#### Material for the task

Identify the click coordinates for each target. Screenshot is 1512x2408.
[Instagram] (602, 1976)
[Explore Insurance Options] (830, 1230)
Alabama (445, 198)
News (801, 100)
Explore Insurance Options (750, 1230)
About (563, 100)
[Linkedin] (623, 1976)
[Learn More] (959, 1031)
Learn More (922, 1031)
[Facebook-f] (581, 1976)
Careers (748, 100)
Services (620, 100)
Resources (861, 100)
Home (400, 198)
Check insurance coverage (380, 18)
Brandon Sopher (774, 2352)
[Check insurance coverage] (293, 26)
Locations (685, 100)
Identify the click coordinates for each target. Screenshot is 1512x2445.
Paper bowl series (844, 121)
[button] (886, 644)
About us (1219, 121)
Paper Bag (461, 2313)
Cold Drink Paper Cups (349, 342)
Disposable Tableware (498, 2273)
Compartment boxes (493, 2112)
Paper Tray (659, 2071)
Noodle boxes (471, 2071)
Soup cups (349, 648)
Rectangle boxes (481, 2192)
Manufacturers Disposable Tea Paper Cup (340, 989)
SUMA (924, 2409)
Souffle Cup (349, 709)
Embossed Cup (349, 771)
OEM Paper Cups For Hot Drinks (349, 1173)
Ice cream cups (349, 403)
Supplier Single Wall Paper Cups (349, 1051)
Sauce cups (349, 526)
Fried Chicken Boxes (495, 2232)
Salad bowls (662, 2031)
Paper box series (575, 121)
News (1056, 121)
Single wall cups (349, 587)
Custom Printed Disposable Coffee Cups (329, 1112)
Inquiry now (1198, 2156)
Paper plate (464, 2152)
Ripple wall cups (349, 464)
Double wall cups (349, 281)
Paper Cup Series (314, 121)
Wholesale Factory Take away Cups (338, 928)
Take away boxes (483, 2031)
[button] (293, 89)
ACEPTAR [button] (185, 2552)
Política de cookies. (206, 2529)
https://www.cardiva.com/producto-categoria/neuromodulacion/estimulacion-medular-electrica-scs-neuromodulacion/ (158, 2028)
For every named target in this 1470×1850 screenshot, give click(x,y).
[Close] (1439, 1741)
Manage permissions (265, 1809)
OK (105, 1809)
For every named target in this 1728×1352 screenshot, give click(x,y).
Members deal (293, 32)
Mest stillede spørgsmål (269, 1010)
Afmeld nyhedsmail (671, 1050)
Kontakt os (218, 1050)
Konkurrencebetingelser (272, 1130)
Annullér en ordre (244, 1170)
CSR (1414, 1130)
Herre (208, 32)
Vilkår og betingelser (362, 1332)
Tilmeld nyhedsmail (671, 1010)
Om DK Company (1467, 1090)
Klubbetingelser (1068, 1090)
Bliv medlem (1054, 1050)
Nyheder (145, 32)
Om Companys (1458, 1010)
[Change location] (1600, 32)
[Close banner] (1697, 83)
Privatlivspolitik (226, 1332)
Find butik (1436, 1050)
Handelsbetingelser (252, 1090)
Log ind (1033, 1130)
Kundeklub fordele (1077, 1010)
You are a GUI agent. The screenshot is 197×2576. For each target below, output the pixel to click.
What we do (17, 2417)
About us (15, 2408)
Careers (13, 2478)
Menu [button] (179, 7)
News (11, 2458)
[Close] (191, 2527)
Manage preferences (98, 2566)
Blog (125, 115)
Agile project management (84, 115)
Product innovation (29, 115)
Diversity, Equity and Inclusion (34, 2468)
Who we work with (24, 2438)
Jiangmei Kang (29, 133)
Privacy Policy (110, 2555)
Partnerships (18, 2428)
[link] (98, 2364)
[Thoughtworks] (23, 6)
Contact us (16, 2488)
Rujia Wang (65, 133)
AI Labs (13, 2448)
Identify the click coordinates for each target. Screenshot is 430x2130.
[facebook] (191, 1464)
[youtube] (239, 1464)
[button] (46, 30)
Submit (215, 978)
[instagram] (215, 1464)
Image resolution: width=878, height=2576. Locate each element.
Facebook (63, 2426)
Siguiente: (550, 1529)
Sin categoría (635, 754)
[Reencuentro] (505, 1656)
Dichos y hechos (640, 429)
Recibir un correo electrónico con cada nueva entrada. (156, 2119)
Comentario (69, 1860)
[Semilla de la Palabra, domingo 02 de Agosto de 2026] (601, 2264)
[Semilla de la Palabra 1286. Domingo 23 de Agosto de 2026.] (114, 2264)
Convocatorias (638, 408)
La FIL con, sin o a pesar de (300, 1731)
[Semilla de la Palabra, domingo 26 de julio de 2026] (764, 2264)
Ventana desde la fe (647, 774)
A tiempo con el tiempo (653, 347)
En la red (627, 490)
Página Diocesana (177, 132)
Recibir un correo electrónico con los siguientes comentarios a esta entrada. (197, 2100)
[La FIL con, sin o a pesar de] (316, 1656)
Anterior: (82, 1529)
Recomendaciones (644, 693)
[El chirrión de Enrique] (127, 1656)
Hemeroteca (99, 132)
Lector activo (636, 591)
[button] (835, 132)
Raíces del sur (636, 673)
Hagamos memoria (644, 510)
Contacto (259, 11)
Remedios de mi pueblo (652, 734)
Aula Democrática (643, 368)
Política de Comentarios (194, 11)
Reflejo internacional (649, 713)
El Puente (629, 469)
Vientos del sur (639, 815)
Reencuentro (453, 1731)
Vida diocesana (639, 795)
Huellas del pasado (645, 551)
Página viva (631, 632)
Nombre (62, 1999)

########

Prompt:
Copy out the data above word for word, starting at its first line and ending with the line that contains "Paper bowl series (844, 121)".

Written answer:
Identify the click coordinates for each target. Screenshot is 1512x2408.
[Instagram] (602, 1976)
[Explore Insurance Options] (830, 1230)
Alabama (445, 198)
News (801, 100)
Explore Insurance Options (750, 1230)
About (563, 100)
[Linkedin] (623, 1976)
[Learn More] (959, 1031)
Learn More (922, 1031)
[Facebook-f] (581, 1976)
Careers (748, 100)
Services (620, 100)
Resources (861, 100)
Home (400, 198)
Check insurance coverage (380, 18)
Brandon Sopher (774, 2352)
[Check insurance coverage] (293, 26)
Locations (685, 100)
Identify the click coordinates for each target. Screenshot is 1512x2445.
Paper bowl series (844, 121)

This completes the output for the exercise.